### CHALLENGE A
Find every line in the entries that contains the word "width", and copy each one out. Case counts.

### SUPPLIED TEXT
━━━━━━

Ireland is one of the most inefficient users of payments in Europe. We withdraw more from an ATM in a month than a Dane does in a year, and are one of the few countries remaining who still use cheques. The National Payments Plan (NPP) was developed as a response, and launched last Wednesday by Stefan Gerlach in the Central Bank.

The challenge of promoting electronic payments is to a significant extent one of technology lock-in. This occurs when a particular technology is dominant because of scale economies, not because of its inherent qualities. You may want to use no cheques, and prefer e-banking. However If I send you payment by cheque you won’t decline it. What’s more, since I don’t give you my bank account number you can’t pay me electronically.

Technology lock-in can be overcome if a co-ordinator signals a change in behaviour. For cheques the NPP envisages the Government playing this role, ending all B2G and G2B payment by cheque from next year. This will be a powerful signal – all businesses have at least some payment transactions with Government.
Price incentives are also likely to be critical. As my paper in the last Central Bank Quarterly Bulletin showed, the banking sector is currently typified by a huge cross-subsidisation of cash/cheques by electronic payments. Only 46% of all cash related costs are covered by fees, with the shortfall being made up on the highly profitable card side of the business. The fees banks earn relating to card payments are two-fold – not just the consumer fees we all pay, but also the ‘swipe’ charges the merchant must pay.

The way we pay Social Welfare is in sharp contrast with practice on the continent. In Ireland around half of all social transfers are paid over in cash from post offices, while paying into a bank account is the norm elsewhere. This antiquated practice has led to Ireland retaining a high rate of financial exclusion. According to the 2011 CSO SILC data 17% of Irish households don’t have a current account, compared to less than 1% in most other northern European countries. This creates an unnecessary barrier to the world of work which operates largely with electronic payments. It also closes off options for people such as the ability to pay online or to access an appropriate level of credit from formal sources rather than moneylenders. Not only do cash payments result in this negative societal outcome, it is also more expensive for the public service to provide than the electronic alternative – a clear lose-lose situation.

Behavioural economics also has a role in promoting migration – can we ‘nudge’ people to use electronic payments? For example, if we want to lower the average ATM withdrawal then only smaller amounts should be presented as the default options on ATMs, and preferably on the right hand side. Smaller denominations in ATMs can also play a role. Further, when you are down to the last 5 cheques, the insert on the chequebook shouldn’t read “Don’t do anything, we’ll send you a new cheque book even if you don’t want one” (I’m paraphrasing) but instead “If you want a replacement cheque book then ring this number, though we won’t send you one if we don’t hear from you”.

━━━━━━

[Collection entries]
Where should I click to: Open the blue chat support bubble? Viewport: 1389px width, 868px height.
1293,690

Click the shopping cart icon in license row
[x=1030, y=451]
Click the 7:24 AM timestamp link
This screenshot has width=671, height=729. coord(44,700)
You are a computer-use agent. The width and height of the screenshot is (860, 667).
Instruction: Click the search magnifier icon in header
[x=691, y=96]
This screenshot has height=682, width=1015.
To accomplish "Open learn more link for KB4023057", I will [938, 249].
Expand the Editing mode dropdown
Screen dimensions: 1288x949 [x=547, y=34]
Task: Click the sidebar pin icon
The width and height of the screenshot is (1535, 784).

━━━━━━

### CHALLENGE B
Answer these from the text on Irish payments:
(i) Who launched the National Payments Plan?
(ii) What share of all cash-related costs is covered by fees?
(iii) What percentage of Irish households lack a current account, per the 2011 CSO SILC data?

### RIGHT ANSWER A
Where should I click to: Open the blue chat support bubble? Viewport: 1389px width, 868px height.
This screenshot has width=671, height=729. coord(44,700)
You are a computer-use agent. The width and height of the screenshot is (860, 667).
This screenshot has height=682, width=1015.
The width and height of the screenshot is (1535, 784).

### RIGHT ANSWER B
(i) Stefan Gerlach
(ii) 46%
(iii) 17%